▶ _WORK TO BE COMPLETED_: Go line by line through the records below. Copy whichever lines contain the string "arrow".
--- INFORMATION PROVIDED Enclosed Below ---
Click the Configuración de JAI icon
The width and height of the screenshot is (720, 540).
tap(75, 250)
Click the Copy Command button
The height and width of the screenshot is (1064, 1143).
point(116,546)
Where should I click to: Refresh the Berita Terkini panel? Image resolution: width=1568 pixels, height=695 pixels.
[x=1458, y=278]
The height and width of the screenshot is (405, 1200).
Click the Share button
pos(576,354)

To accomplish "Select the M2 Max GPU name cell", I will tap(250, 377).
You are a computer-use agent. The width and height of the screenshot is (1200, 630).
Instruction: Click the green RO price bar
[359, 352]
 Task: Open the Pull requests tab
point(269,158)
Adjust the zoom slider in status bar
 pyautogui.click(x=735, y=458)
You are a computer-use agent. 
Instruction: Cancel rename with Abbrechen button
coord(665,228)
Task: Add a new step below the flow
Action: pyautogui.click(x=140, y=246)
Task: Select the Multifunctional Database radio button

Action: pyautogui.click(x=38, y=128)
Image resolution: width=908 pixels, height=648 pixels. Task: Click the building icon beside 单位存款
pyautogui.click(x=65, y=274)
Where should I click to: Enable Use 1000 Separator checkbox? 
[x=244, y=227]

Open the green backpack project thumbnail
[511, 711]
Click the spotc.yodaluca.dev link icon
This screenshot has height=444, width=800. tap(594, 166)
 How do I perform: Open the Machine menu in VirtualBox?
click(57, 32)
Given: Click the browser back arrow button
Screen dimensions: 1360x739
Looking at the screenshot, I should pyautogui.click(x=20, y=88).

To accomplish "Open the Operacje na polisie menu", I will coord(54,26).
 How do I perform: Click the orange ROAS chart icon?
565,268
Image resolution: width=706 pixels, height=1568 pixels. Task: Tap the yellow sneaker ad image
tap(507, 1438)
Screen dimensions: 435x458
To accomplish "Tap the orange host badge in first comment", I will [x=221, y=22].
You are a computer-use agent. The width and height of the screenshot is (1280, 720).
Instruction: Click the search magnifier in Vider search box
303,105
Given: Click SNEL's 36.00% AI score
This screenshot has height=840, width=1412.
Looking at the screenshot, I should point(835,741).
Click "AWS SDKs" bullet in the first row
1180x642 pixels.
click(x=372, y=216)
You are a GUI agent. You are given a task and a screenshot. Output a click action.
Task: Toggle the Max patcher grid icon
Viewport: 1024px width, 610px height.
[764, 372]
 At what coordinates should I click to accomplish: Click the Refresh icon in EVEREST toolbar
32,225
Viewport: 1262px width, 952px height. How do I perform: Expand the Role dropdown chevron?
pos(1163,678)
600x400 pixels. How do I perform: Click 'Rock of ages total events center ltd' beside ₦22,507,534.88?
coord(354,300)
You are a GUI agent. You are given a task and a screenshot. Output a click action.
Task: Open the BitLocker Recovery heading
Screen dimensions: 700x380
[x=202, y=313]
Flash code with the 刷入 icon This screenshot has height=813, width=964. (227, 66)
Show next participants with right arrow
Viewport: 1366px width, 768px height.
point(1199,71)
--- End of Enclosed INFORMATION PROVIDED ---
▶ _EXPECTED OUTPUT_:
Given: Click the browser back arrow button
Show next participants with right arrow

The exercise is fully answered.